The reason is quite simple. The line between each pair of markers crosses only one contour line so Sanoodi cannot judge the gradient from that. The loose "tail" at the side of the line reports randomly therefore and can give almost any result. Since the next section has to start at the correct point relating to the overall slope, the error on the first part of the line has to be compensated on the second part, so that second part is forced into an inaccurate slope to compensate. After that the slopes between markers are roughly correct until the final "tail" which can go haywire as the graph above shows.
Sanoodi's algorithm cannot ignore sections which cross only one contour line, since if it did that it would often be unable to report in fairly flat territory. However, Sanoodi's creators have put in one error correction to minimise the problem. When a section is overall downhill, any individual error is not allowed to report completely the opposite way, any opposite trend being held to about 5% maximum, and you can see that at the point in the elevation graph above where a line section tries to go uphill but is restricted.
Over distance there's no problem. Any error across a contour line is restricted to the 10 metre elevation between two contour lines. Therefore it's a serious error if the distance across the ground is short, such as 20 metres, since it could report that as roughly flat or a 50% sheer slope. If one contour is crossed, again with the same possible error, but the line is 400 meters across the ground, the error can be reported as roughly flat again or only a 2.5% slope, a tiny variation which is scarcely noticeable.

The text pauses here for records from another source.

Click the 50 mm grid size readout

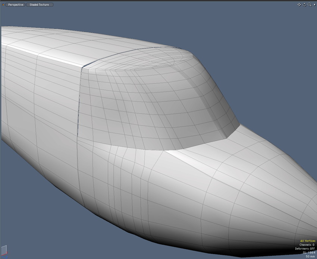pyautogui.click(x=310, y=256)
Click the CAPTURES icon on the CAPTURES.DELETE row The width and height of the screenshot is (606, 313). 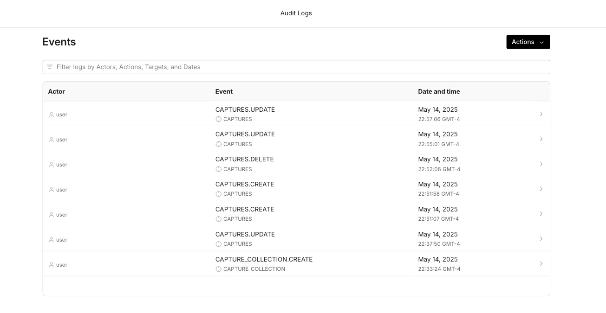coord(218,169)
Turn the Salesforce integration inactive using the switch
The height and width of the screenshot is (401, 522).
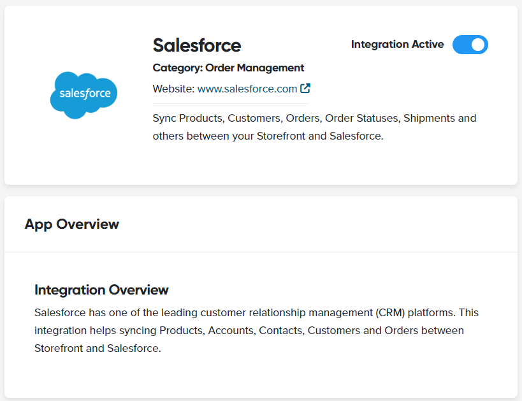click(470, 45)
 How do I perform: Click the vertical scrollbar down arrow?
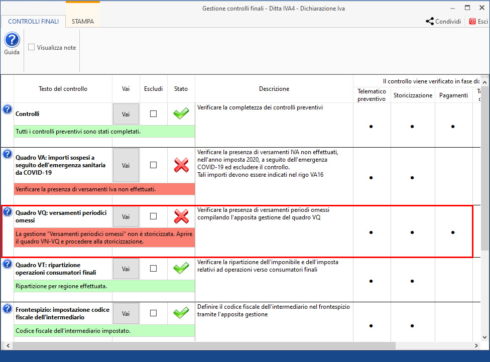click(x=485, y=337)
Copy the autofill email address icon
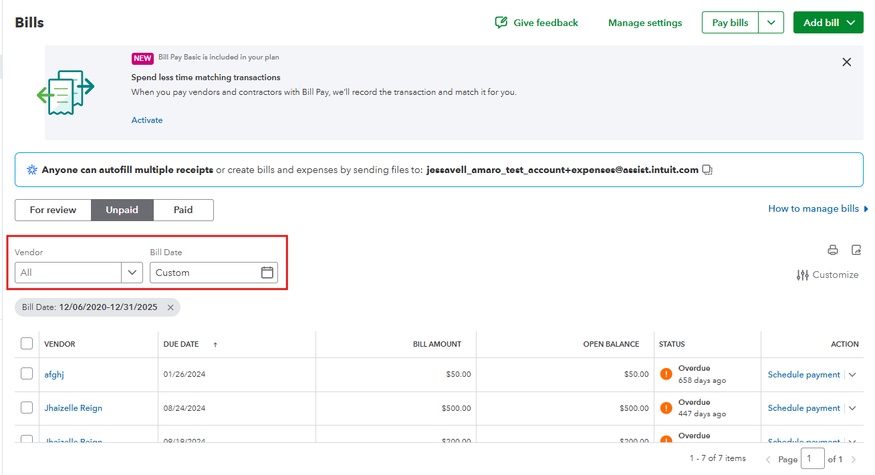The image size is (875, 475). [707, 170]
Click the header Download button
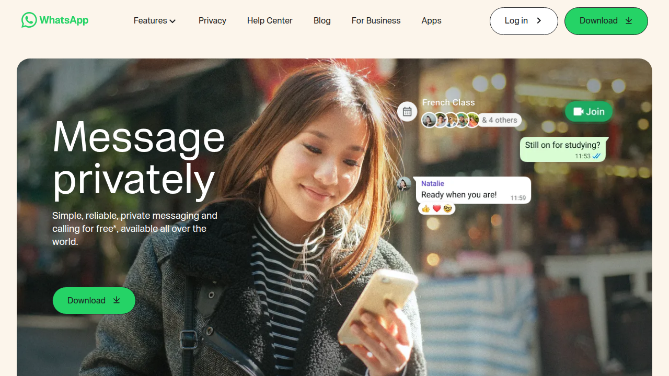This screenshot has width=669, height=376. 606,21
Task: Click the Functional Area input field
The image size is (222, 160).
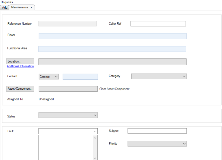Action: [x=112, y=49]
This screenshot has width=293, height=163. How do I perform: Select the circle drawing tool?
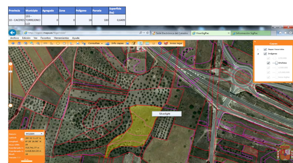pyautogui.click(x=58, y=43)
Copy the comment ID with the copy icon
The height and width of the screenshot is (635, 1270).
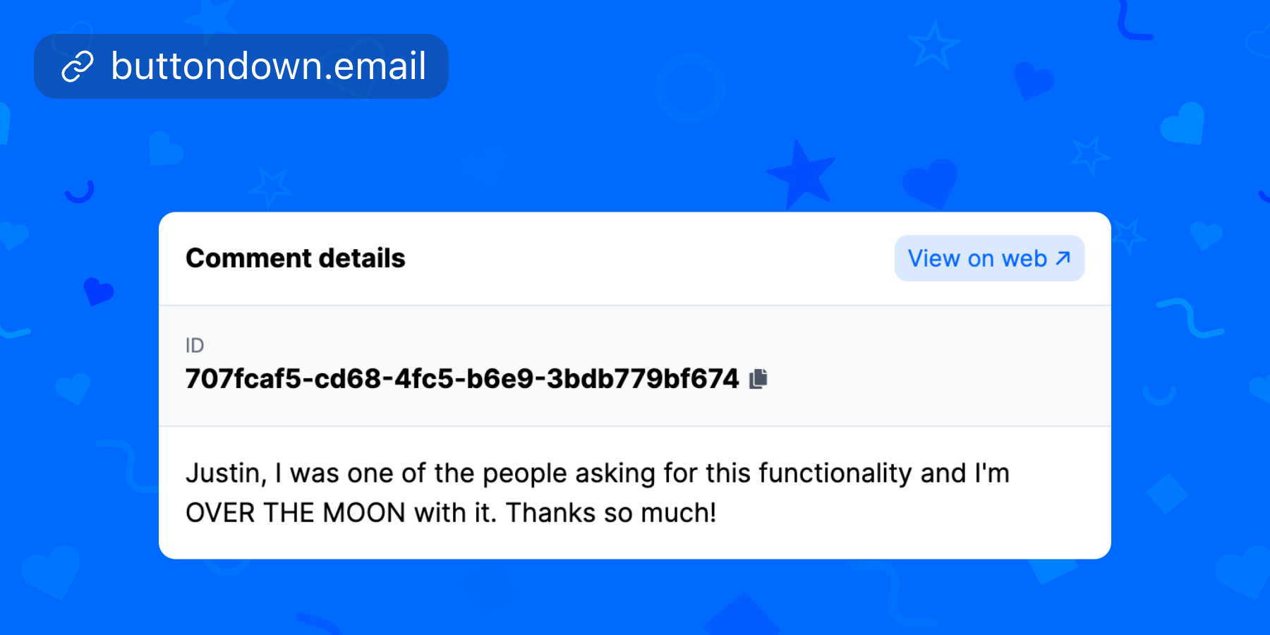pos(758,379)
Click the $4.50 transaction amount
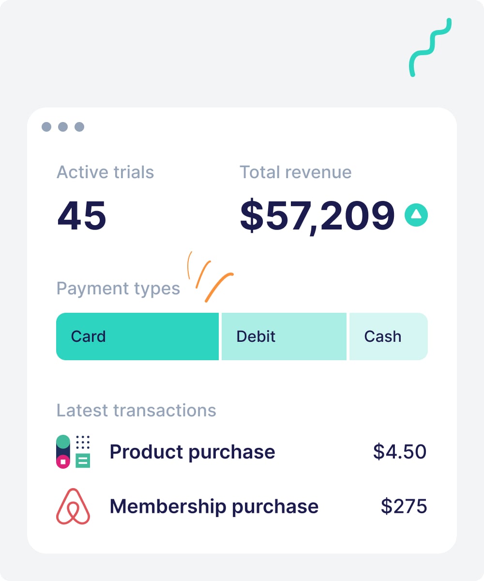 coord(400,452)

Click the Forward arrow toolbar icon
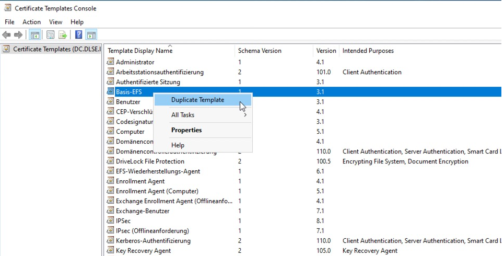[x=18, y=35]
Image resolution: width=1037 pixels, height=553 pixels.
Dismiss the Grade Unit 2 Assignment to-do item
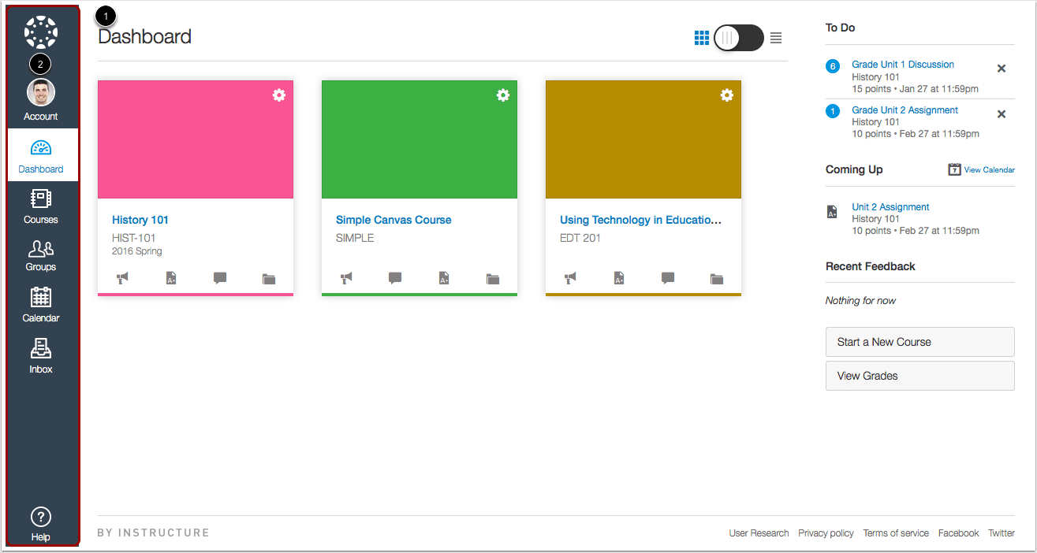pyautogui.click(x=1002, y=113)
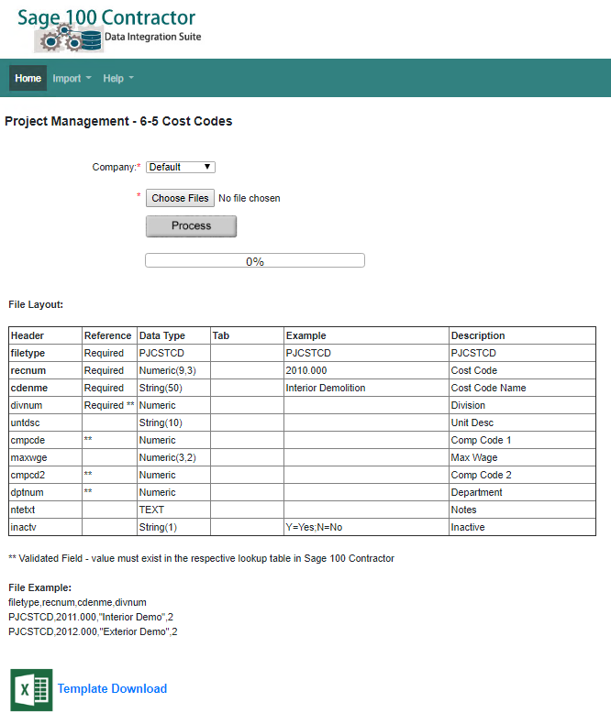Image resolution: width=611 pixels, height=724 pixels.
Task: Select the recnum row in File Layout
Action: click(28, 370)
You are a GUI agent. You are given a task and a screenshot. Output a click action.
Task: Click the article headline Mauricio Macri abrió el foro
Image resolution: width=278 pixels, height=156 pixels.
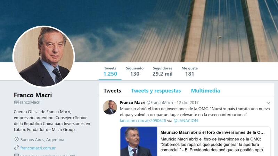point(212,132)

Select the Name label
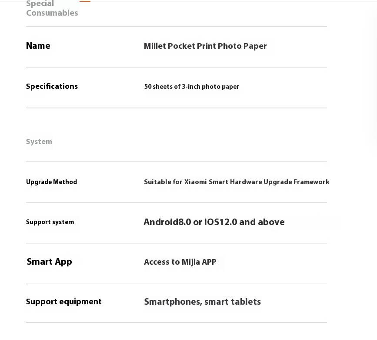[x=38, y=46]
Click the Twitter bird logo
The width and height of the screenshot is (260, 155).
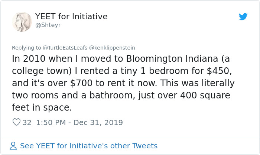(243, 17)
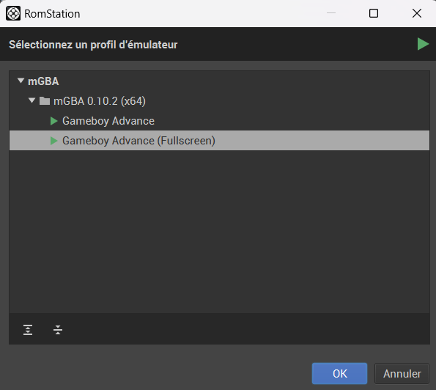Select the mGBA root label
436x390 pixels.
[x=43, y=81]
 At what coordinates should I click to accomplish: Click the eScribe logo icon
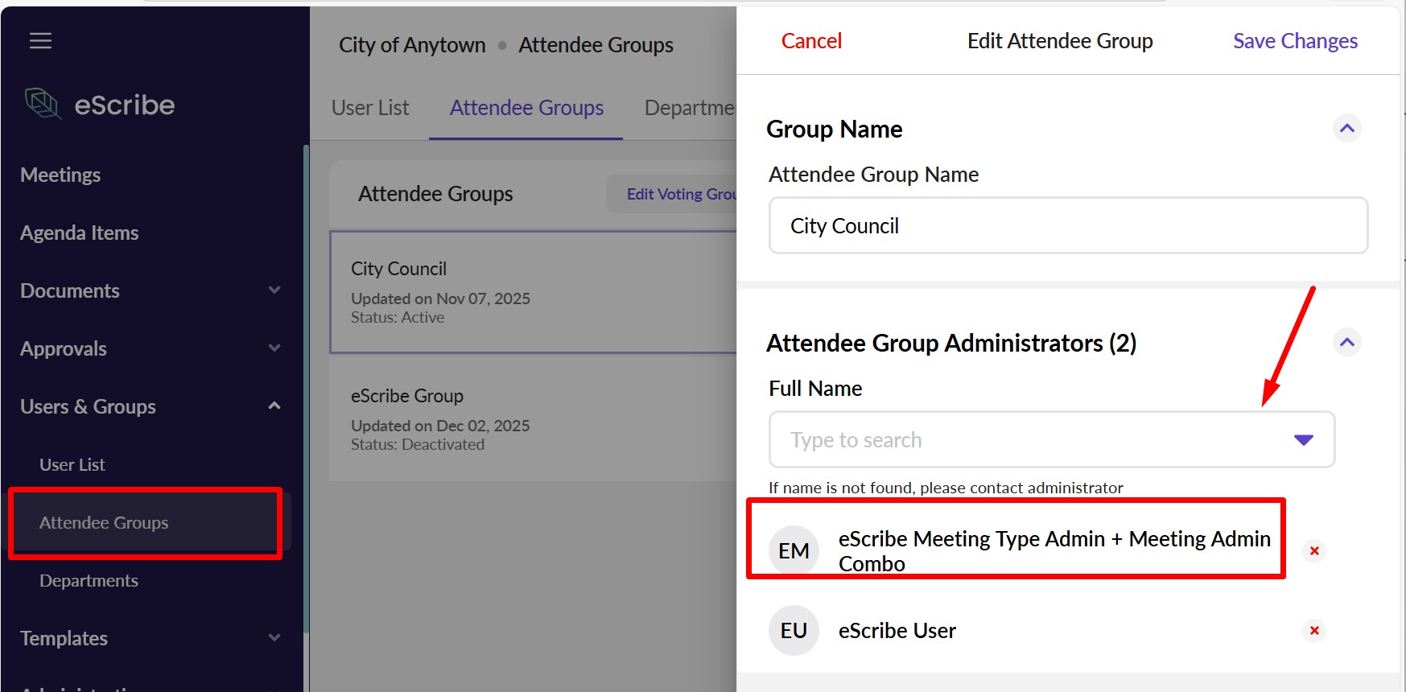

Now have a look at the next image below and refer to it's text:
Here I've thinned out the markers, and you'll see that between each pair the line crosses two 10 metre contour sections. Therefore there's one loose "tail" to each graph line section giving an error from flat to 10 metres change averaged against two correct 10 metre sections. This gives the graph shown, in which the errors of the two slope lines are greatly reduced.
Finally now the third image below and it's text:
Here there's only two markers giving one line on the graph, so we now have two "tail" errors on the line. However, the line crosses five ten metre elevation sections, so the maximum imposed error can only be 1 part in 5 and on average will be half that, a barely noticeable deviation. As can be seen and calculated, the slope is being reported on the graph as roughly correct, as it was overall on all three graphs.
So in conclusion, a line between any two markers on Sanoodi needs length (distance), or if short, it needs to cross as many contour lines as possible between any pair of markers if results are to be accurate.